Goal is to simply have a number to compare rather than needing to know everything about the sophont racial history, in order to tell if a given planet is hostile to them.

Then it'd be much easier to tell difference between the different worlds and have an easier time determining who would want to colonize what, and then would be a better indication of what population should be on a given world.

The numbers would then be used as a basis for determining population on a randomly generated world.
 
Consider District 268's Dawnworld (Spinward Marches 1531)
Great place to live.
Not a great place to have kids, as males born there are universally sterile.
 
UPP is a nice simple starting point. But it is like 10% of the story, if that. So many fun things you can do with a garden world that would make it politically or biologically unsuitable as a place to live, if that's what your campaign/story/whatever needs.
 
The thing that got me thinking about this is Star Trek: Supremacy (a completely fan built modern version of the MicroProse game Birth of the Federation).
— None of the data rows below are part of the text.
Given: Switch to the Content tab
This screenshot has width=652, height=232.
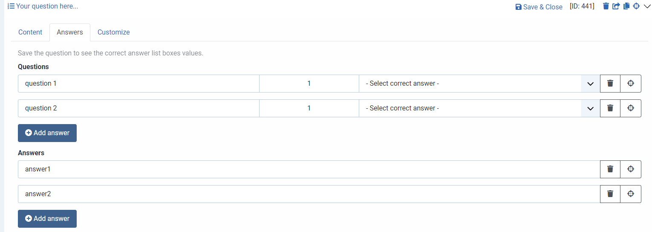Looking at the screenshot, I should click(30, 32).
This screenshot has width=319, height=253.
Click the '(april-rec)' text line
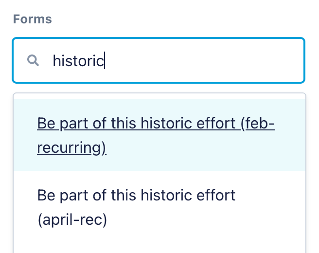tap(72, 220)
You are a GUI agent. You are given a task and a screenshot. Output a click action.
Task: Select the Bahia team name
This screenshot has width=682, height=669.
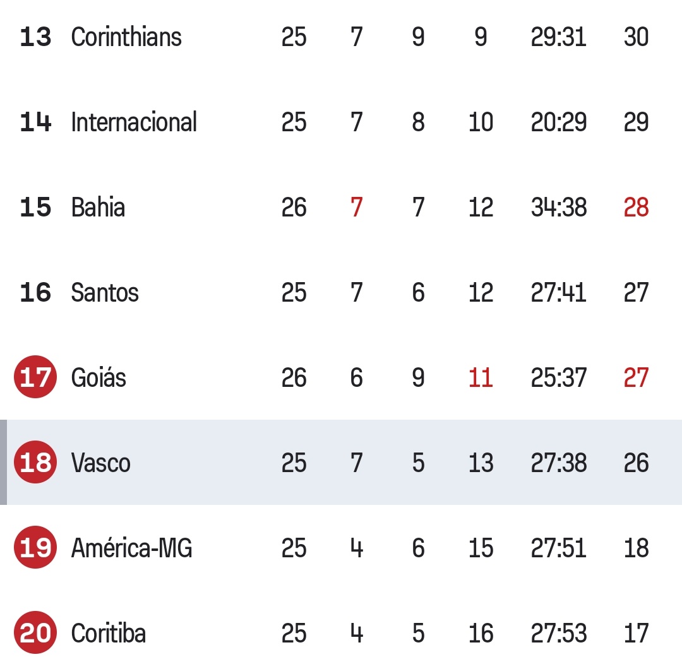[x=98, y=207]
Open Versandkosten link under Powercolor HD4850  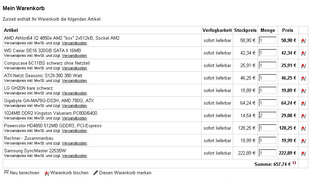pyautogui.click(x=75, y=131)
It is a turned based 4X game (Explore, Expand, Exploit, Exterminate). In the game, you start from your home system (usually pretty good) and expand outwards.

I totally agree with Vormaerin:

Vormaerin said:
And keep in mind that lots of space was explored/settled first when jump 1 or Jump 2 was the maximum. So even if Awful World sucks, you have to put a colony there (even if its a small one in orbit) because that's the only way to get to the next place.

Quite often, you have to colonize sub-optimal worlds just to get to the next system.

However, I have also found that once you do find other Garden Worlds, they are easy to colonize and the populations grow quickly. These "new homeworlds" swiftly become key hubs. One of these new homeworlds can have the population of a dozen smaller systems.

I find that these Garden Worlds become the hubs for further expansion.
 
Hi all,

One thing has always bothered me about all of the Traveller maps (Atlas of the Imperium, etc), in my humble opinion, Goldilocks worlds (Size 7 - 9, Atmosphere 6, Hydrographic 5 - 7) should be the ones with the biggest populations and they should be the local economic hubs, mainly because they are "shirt-sleeve" worlds where people can live without vast and expensive technological supports.

Of course, there will always be systems that are just in the "right place" (i.e at the intersection of key trade routes or choke points) that will grow and become hi-population systems regardless of their size, atmosphere or hydrographics.

I realize that the UWPs were largely generated randomly. However, I wish that once the size, atmosphere and hydrographics had been generated, then some human intervention had been applied to the data set. To me, this would have resulted in the Goldilocks worlds having the largest populations and likely the highest technology. The X-boat jump routes should have then been developed accordingly.

However....

This is all water under the bridge. The UWPs have been published and become canon. It is largely impossible to change it now.

I just felt like ranting today.

Have a great day!

- Kerry
Counterpoint:
Do most people on Earth live in small villages in the countryside, where they can freely wander into the (not so) natural landscape?

Or in big cities where the artificial nature of whatever greenery exists could not be denied even by a member of the Green Party?
 
The thing Marc Miller was especially proud of was that the UWP gave you a million different possibilities (more, if you account for starports and tech levels) and that made it easy to describe worlds you hadn't even imagined. And honestly, making up reasons why a world is that way is half the fun of Traveller (okay, not, like, 50% or anything, but up there on the ten best list). And even if the world has the exact same UWP (like, um C555555-7) it doesn't need to be the same as another world with the same UWP.

As Chris (paltrysum) said, there are a lot of reasons why some oddball world might be the high pop one (Louzy comes to mind... I always wanted to be the Count of Louzy, but that's just me). Even in the Spinward Marches there's a thousand years of history to explain how a world got to be the way it is, and there reasons are almost as endless as the UWP.